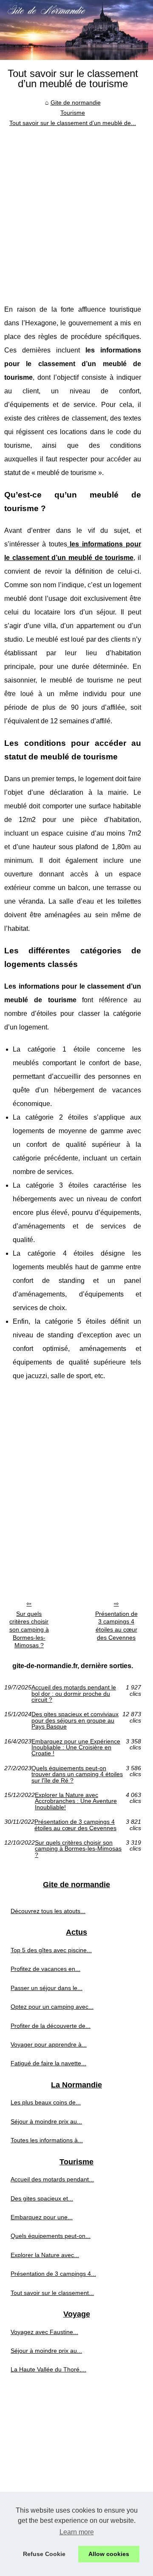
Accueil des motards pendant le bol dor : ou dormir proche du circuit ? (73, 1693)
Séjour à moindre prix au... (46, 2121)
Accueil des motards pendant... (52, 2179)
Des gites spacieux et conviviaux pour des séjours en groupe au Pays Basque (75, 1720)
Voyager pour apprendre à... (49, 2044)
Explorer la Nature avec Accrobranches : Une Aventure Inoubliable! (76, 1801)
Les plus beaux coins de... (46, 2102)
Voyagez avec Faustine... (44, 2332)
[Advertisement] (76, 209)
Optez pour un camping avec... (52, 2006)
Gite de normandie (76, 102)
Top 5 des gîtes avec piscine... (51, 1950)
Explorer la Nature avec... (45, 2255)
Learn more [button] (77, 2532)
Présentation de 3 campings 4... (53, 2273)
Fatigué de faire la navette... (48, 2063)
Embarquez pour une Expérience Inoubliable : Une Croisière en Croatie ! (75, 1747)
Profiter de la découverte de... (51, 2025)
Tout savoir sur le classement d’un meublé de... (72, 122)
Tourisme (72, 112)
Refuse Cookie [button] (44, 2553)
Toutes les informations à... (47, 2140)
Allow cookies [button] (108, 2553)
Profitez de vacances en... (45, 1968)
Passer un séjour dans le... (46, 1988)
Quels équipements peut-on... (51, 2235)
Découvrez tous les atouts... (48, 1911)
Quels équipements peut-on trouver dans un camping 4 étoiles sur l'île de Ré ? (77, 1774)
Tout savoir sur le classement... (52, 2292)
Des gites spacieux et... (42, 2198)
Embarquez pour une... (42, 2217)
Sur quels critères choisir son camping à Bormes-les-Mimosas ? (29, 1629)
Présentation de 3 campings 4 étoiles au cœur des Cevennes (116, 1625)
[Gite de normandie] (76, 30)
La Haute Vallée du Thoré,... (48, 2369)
= = = = = = =
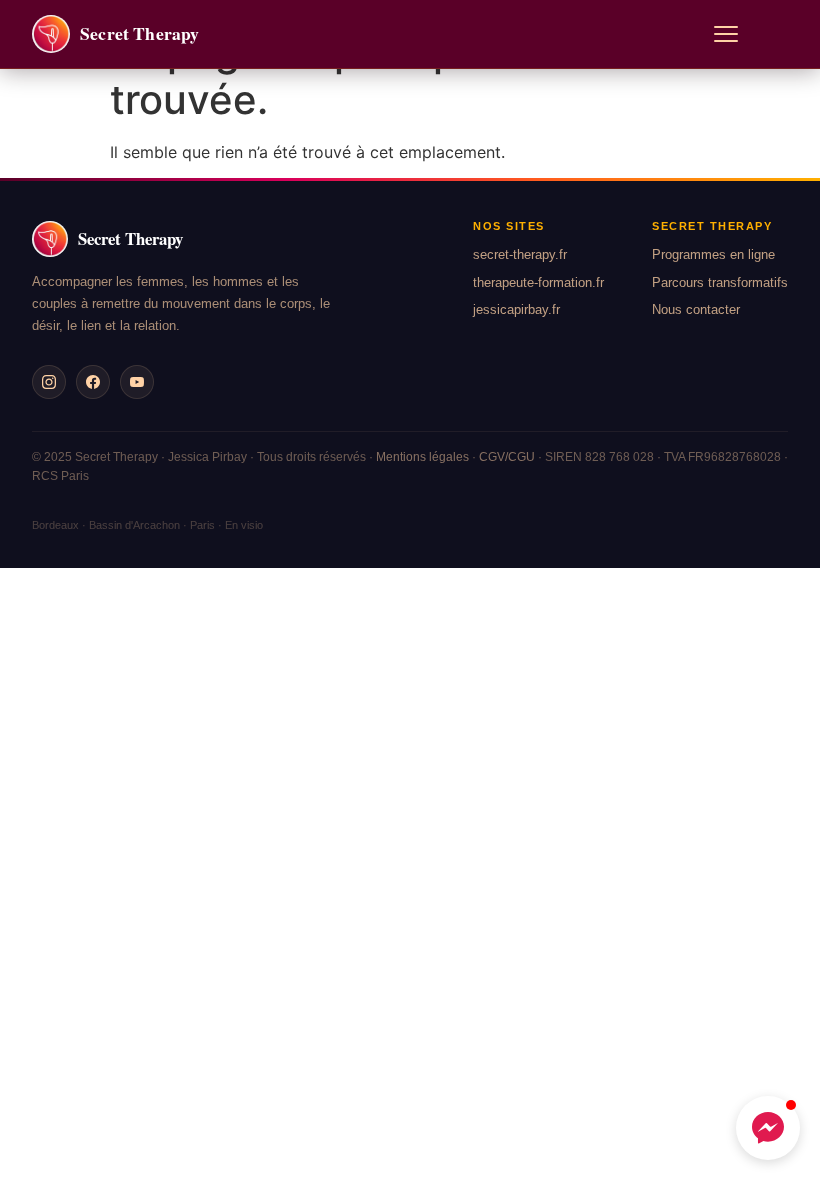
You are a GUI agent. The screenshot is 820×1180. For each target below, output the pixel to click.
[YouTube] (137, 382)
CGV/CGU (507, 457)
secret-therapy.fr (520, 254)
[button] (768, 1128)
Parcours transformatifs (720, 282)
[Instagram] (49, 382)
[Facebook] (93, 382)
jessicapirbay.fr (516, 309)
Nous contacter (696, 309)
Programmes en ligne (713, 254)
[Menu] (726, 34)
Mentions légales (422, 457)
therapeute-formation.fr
= = = = = = =
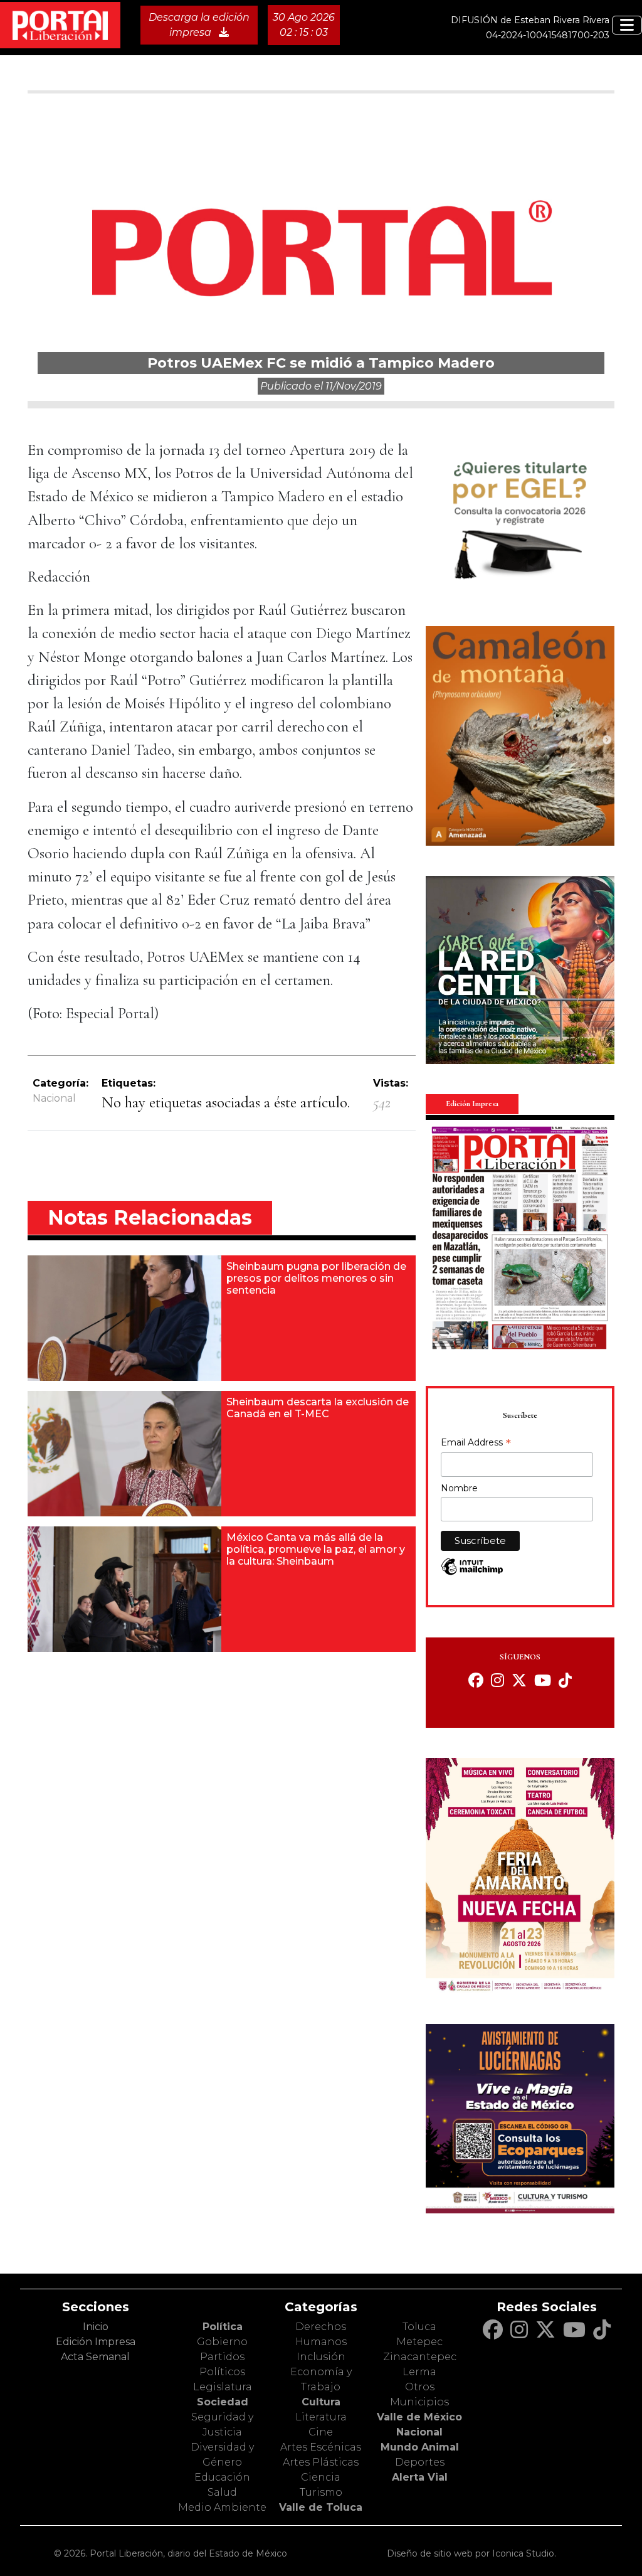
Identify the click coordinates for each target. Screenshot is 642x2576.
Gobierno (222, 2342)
= = = = = = =
TASK:
Write down every line of the data above that includes the string "étoiles".

WRITTEN SOLUTION:
Quels équipements peut-on trouver dans un camping 4 étoiles sur l'île de Ré ? (77, 1774)
Présentation de 3 campings 4 étoiles au cœur des Cevennes (116, 1625)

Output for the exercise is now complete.